Could you repeat, word for word, the part of the localization benchmark text below that starts with "Two datasets, two" and goes on through "with the expected one."?

*** Opening of Reading text ***

Two datasets, two difficulty levels:
- Single-factor (59 cases): varies one parameter at a time — canvas size, object count, target size, contrast level. The goal is to isolate what factors matter.
- Combined-factors (31 cases after filtering ambiguous ones): stacks multiple hard factors together. Small targets on large canvases with low contrast and dense clutter.
The metric is IoU (intersection over union) — how much the predicted bounding box overlaps with the expected one.
Baselines: models without tools
| Mode | Single-factor (IoU) | Combined-factors (IoU) | Failures |
|---|---|---|---|
| Claude Sonnet (direct API) | 0.65 | 0.25 | 0% |
| Gemini Flash (direct API) | 0.62 | 0.50 | 2% |
| Claude Code harness (baseline) | 0.58 | 0.19 | 1% |
Grounding DINO: good candidates, bad ranking
Grounding DINO is a specialized open-vocabulary object detector. Given an image and a text query, it returns bounding box candidates ranked by confidence. It’s available on Replicate
Results: on its own, DINO underperformed the LLM baselines:
| Mode | Single-factor (IoU) | Combined-factors (IoU) | Failures |
|---|---|---|---|
| Claude Code harness (baseline) | 0.58 | 0.19 | 1% |
| Grounding DINO (top-1) | 0.53 | 0.18 | 0% |
But the issue is ranking, not detection. Looking at DINO’s top-5 candidates, the correct bounding box is in there ~84% of the time. The problem: DINO’s confidence score doesn’t reliably surface the best match.

The skill: closing the agent loop
DINO and Claude Code had non-overlapping failure modes:
- Claude Code is good at spatial reasoning but cannot draw a bounding box
- DINO identifies precise bounding boxes but can’t reason about which one is the expected one.
The skill closes the loop:
- It calls Grounding DINO which output its top 5 predictions
- The 5 bounding boxes are drawn on top of the image
- Claude Code picks one candidate from overlay image
Results
| Mode | Single-factor (IoU) | Combined-factors (IoU) | Failures |
|---|---|---|---|
| Claude Code harness (baseline) | 0.58 | 0.19 | 1% |
| Grounding DINO (top-1) | 0.53 | 0.18 | 0% |
| Harness + skill | 0.82 | 0.35 | 0% |
SAM-3: precise when it answers
SAM-3 segments the image into regions and matches them to the prompt.
Results:
- When SAM returns a result, it is remarkably precise.
- But in 21% of cases SAM returned no masks at all. The model didn’t produce any segmentation for the query.
| Mode | Single-factor (IoU) | Combined-factors (IoU) | Failure rate |
|---|---|---|---|
| SAM-3 (when it answers) | 0.97 | 0.95 | — |
| SAM-3 (overall) | 0.79 | 0.70 | 21% |
| Harness + skill | 0.82 | 0.35 | 0% |

SAM-3 failure modes: SAM-3 fails mostly
- When there is low contrast which distorts the “colors” and
- When it is supposed to detect a shape of “lime” color.
Hypothesis: failures might be resolved through better prompting, as SAM-3 is probably able to detect the expected shapes but may fail to match some colors in the prompt with the corresponding color in the image.
What to keep in mind
The object-selection problem is similar to the letter-counting one. LLMs can be great at the semantic level but fail at operating on the details (of words or images). And tools are here to the rescue.
Will multimodal models get better at localization natively?
1- Gemini Flash 3.0 already showed solid localization capabilities in this eval. I did not test Gemini 3.1, but if it keeps getting better, the common case gets absorbed into native capabilities. Specialized detectors like DINO or SAM get pushed toward edge cases.
2- If object selection remains a weak spot, interfacing LLMs with SAM-3 or other small image models will keep making sense.

*** Close of Reading text ***
*** Opening of Dataset records ***

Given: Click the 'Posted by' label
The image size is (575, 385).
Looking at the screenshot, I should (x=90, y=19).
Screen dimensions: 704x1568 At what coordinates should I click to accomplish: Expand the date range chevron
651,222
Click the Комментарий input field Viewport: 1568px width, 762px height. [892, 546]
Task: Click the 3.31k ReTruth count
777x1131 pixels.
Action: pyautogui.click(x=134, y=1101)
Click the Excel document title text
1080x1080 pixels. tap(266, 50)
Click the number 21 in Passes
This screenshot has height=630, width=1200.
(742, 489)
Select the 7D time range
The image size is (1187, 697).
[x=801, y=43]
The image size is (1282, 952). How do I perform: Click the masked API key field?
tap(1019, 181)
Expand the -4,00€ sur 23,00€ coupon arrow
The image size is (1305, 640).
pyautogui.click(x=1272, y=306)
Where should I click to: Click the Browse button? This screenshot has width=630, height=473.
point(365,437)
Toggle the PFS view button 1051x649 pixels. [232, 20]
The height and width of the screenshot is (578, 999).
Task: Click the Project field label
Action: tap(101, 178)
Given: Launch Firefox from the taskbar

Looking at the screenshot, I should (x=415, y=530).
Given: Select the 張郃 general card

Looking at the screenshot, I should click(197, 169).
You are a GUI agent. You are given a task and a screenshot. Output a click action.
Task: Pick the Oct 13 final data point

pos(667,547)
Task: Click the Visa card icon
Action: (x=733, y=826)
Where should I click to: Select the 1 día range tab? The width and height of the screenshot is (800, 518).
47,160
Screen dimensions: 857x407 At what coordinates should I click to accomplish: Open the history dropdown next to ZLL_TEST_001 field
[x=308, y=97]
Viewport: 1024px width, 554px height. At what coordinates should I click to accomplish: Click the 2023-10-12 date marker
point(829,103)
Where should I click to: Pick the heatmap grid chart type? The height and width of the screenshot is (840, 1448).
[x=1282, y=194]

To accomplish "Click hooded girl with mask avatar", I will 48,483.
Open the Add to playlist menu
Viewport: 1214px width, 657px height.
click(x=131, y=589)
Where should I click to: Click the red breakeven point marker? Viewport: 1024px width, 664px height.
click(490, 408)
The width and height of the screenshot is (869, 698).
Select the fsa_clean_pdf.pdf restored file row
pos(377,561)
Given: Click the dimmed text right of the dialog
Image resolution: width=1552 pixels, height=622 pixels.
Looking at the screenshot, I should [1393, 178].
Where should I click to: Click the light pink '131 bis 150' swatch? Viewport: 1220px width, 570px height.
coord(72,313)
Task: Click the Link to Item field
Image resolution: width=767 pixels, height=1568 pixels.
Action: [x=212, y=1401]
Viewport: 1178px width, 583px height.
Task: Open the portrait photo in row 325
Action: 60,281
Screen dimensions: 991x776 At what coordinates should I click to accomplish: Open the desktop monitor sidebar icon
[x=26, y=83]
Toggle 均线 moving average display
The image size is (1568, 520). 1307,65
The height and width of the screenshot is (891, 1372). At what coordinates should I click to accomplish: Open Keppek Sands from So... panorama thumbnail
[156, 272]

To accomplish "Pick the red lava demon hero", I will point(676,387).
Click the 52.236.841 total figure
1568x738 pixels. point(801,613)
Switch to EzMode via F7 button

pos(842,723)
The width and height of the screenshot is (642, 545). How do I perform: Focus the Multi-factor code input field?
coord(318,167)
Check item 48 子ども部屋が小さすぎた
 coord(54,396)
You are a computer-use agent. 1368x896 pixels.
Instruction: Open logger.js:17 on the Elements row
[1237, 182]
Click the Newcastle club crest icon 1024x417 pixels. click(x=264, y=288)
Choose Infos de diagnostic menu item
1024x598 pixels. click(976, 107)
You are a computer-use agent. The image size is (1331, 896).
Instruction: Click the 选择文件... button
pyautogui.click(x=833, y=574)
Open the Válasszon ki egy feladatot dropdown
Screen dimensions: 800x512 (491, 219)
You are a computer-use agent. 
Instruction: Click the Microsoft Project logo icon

*** Close of Dataset records ***

Written reply
Two datasets, two difficulty levels:
- Single-factor (59 cases): varies one parameter at a time — canvas size, object count, target size, contrast level. The goal is to isolate what factors matter.
- Combined-factors (31 cases after filtering ambiguous ones): stacks multiple hard factors together. Small targets on large canvases with low contrast and dense clutter.
The metric is IoU (intersection over union) — how much the predicted bounding box overlaps with the expected one.